DNA barcoding is an essential component of marine science. The importance of fish DNA barcode data has grown substantially over the past few decades. Such data has been critical in tracking seafood fraud, eDNA projects looking for critically endangered fish, understanding the evolutionary history of fishes, and understanding basic fish diversity of a region. Numerous fish barcoding projects have been undertaken, focused on specific regions with unique assemblages of fish, such as the waters of Australia, Canada, Turkey, India, Cuba, and more. While many fish have DNA sequences publicly available on genetic databases, there is a seemingly endless need to sequence more fish from different regions.
The process of DNA barcoding is relatively straightforward at this point. Muscle tissue samples are collected from a representative fish, and that specimen is preserved and archived as a voucher for later study. The DNA from that muscle tissue sample is extracted and amplified. Then, the 5’ end of the cytochrome oxidase subunit one gene, the “barcode of life” gene, is sequenced. Once the sequence of As, Gs, Cs and Ts of that fish’s CO1 gene are known, they are uploaded to one of a few major DNA sequence databases for archival. The biggest database, and the one most frequently used in fish genetics, is GenBank, though there are a few other more specialized databases around (such as the Zebrafish Information Network).
We undertook a project to DNA barcode fish from the Arabian Gulf. In total, we sequenced CO1 from 339 specimens from 117 species that occur in the Gulf. Eighteen of these sequences were novel barcodes of fish species that had not previously been sequenced anywhere in the world. This study provided region-specific CO1 sequence data for these species. Such data can be very beneficial for researchers studying the evolutionary history of widespread taxa – that is, they can include our data of Gulf fish with data from other regions of the world in their phylogenetic analyses to see if the Gulf fish differ significantly from other regions.

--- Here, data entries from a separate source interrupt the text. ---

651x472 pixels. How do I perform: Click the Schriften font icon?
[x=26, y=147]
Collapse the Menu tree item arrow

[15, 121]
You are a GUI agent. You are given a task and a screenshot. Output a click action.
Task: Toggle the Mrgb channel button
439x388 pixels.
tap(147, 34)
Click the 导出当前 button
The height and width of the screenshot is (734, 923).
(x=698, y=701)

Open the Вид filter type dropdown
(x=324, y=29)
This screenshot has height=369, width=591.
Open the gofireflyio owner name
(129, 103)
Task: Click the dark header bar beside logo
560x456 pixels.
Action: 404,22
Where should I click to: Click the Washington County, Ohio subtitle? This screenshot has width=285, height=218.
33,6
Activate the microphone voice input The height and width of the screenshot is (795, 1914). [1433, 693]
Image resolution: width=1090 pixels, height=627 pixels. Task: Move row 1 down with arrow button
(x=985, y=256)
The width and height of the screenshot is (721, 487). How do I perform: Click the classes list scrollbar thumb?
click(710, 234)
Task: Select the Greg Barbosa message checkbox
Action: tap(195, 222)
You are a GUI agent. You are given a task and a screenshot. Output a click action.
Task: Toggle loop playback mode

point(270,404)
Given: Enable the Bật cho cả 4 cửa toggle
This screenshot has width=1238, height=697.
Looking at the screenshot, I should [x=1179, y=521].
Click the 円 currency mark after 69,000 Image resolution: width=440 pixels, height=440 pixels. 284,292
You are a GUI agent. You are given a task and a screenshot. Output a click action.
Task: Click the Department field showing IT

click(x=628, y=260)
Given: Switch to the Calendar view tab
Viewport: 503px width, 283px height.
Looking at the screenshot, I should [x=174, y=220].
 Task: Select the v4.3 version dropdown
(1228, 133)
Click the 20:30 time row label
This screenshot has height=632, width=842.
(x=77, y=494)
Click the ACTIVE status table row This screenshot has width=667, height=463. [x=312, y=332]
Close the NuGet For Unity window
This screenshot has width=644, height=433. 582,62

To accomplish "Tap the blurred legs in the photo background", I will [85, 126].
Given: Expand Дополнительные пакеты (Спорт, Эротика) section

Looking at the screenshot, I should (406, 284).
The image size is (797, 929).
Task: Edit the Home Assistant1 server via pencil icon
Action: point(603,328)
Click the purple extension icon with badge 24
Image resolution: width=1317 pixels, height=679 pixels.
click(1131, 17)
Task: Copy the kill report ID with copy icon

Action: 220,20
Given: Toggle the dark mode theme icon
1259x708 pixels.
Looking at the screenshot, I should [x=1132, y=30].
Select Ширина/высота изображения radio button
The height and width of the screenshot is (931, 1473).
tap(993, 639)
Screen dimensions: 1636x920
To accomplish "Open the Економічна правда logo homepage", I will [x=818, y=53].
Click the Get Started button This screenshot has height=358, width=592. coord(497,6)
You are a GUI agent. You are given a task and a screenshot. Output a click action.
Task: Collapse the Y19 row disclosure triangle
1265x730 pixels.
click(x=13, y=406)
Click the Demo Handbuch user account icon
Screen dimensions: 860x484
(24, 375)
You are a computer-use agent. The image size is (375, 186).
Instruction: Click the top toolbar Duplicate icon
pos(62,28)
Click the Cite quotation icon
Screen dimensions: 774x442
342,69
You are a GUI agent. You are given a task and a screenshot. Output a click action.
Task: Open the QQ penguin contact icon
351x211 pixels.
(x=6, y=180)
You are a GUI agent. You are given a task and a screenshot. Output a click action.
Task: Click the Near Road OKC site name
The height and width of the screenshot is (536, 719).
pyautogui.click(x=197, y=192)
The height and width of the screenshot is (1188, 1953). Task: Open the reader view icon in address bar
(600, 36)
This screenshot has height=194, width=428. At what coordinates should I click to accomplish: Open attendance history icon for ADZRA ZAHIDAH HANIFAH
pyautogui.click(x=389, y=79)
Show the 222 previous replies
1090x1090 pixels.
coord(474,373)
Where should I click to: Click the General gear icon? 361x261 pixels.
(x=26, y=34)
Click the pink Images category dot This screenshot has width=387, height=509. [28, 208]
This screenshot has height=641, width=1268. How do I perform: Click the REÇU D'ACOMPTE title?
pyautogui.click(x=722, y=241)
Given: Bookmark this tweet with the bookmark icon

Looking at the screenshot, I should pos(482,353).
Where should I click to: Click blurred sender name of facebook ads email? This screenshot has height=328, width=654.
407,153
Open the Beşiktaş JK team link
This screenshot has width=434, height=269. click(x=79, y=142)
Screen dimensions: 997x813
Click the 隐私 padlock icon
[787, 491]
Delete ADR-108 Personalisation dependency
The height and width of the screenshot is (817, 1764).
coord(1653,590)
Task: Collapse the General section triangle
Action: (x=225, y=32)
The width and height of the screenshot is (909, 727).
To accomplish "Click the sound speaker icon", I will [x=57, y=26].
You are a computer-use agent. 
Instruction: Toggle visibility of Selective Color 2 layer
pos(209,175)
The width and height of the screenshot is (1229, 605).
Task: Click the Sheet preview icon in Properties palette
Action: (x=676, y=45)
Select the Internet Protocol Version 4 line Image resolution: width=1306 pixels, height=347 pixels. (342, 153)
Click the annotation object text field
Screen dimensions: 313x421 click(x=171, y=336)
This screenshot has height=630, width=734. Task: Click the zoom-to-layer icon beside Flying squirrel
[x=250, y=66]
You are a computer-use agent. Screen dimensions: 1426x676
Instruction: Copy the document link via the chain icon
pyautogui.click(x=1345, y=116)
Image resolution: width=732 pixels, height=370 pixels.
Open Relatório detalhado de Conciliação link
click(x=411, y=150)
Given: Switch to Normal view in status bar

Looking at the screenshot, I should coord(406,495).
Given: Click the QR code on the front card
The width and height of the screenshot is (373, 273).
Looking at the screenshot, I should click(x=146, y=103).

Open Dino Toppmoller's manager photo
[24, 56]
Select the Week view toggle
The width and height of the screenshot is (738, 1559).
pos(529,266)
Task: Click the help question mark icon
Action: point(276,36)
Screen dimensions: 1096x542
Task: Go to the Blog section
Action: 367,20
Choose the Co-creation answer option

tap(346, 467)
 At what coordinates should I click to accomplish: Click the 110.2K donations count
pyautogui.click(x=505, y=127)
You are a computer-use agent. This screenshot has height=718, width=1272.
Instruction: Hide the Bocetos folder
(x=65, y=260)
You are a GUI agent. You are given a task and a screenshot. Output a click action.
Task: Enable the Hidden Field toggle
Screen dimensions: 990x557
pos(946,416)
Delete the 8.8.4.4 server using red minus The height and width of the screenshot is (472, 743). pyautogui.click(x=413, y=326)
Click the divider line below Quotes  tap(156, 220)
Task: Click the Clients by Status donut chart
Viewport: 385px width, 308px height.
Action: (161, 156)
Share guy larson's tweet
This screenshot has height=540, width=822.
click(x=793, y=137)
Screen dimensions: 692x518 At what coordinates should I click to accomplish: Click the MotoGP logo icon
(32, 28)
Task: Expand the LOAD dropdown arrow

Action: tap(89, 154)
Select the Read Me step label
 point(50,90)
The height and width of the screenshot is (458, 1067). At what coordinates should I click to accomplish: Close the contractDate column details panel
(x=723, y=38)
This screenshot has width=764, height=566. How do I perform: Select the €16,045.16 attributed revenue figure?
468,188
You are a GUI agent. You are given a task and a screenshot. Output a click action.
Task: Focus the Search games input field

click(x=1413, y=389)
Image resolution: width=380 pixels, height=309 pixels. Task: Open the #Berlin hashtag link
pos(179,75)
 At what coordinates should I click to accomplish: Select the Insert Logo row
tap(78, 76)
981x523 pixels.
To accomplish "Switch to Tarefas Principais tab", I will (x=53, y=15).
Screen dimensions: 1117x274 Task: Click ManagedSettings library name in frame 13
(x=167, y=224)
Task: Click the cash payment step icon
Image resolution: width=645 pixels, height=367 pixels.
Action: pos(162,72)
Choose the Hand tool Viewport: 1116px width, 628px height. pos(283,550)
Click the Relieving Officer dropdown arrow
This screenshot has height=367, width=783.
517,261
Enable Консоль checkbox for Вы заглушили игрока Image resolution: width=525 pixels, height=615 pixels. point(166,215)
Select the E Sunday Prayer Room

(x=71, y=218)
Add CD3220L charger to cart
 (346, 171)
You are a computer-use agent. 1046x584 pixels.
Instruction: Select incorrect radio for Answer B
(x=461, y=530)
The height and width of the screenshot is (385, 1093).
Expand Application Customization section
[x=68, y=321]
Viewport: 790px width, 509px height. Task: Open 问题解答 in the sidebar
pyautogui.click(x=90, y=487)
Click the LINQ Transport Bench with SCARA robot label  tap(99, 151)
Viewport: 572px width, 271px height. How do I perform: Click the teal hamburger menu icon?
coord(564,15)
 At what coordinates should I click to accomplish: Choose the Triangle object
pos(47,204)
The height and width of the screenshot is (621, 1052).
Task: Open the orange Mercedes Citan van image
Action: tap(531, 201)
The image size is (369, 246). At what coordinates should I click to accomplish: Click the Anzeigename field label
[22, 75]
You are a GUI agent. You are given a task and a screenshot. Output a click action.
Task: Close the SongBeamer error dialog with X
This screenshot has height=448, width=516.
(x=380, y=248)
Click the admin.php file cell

The results of the study not only provide a wealth of DNA sequence data for other researchers to freely use, they also helped to identify some inconsistencies in taxonomy of Arabian Gulf fishes. Our analyses of these data suggest that there actually may have been 119 to 137 species in our study, which is interesting since, based on morphology, we only identified 117 species. This suggests that there may be cryptic speciation in some of these species. For example, the nine specimens we sequenced of the Malabar Trevally, Carangoides malabaricus, were recovered in two separate clades in our phylogenetic reconstruction of all of our sequence data (a phylogenetic reconstruction of all 339 species). This indicated that what we nominally identified as the Malabar Trevally actually represents two distinct species. Now, we (or someone else) can investigate the taxonomy of this genus to see if there really is a new species in the Gulf.
Hopefully, this work will assist others investigating Arabian Gulf fishes. There is much work to be done on the taxonomy and evolutionary history of Arabian Gulf fishes, as we point out in the paper. Our results may also assist in eDNA projects, identifying fish eggs and larvae, and have other uses in the conservation and ecology of Arabian Gulf fishes.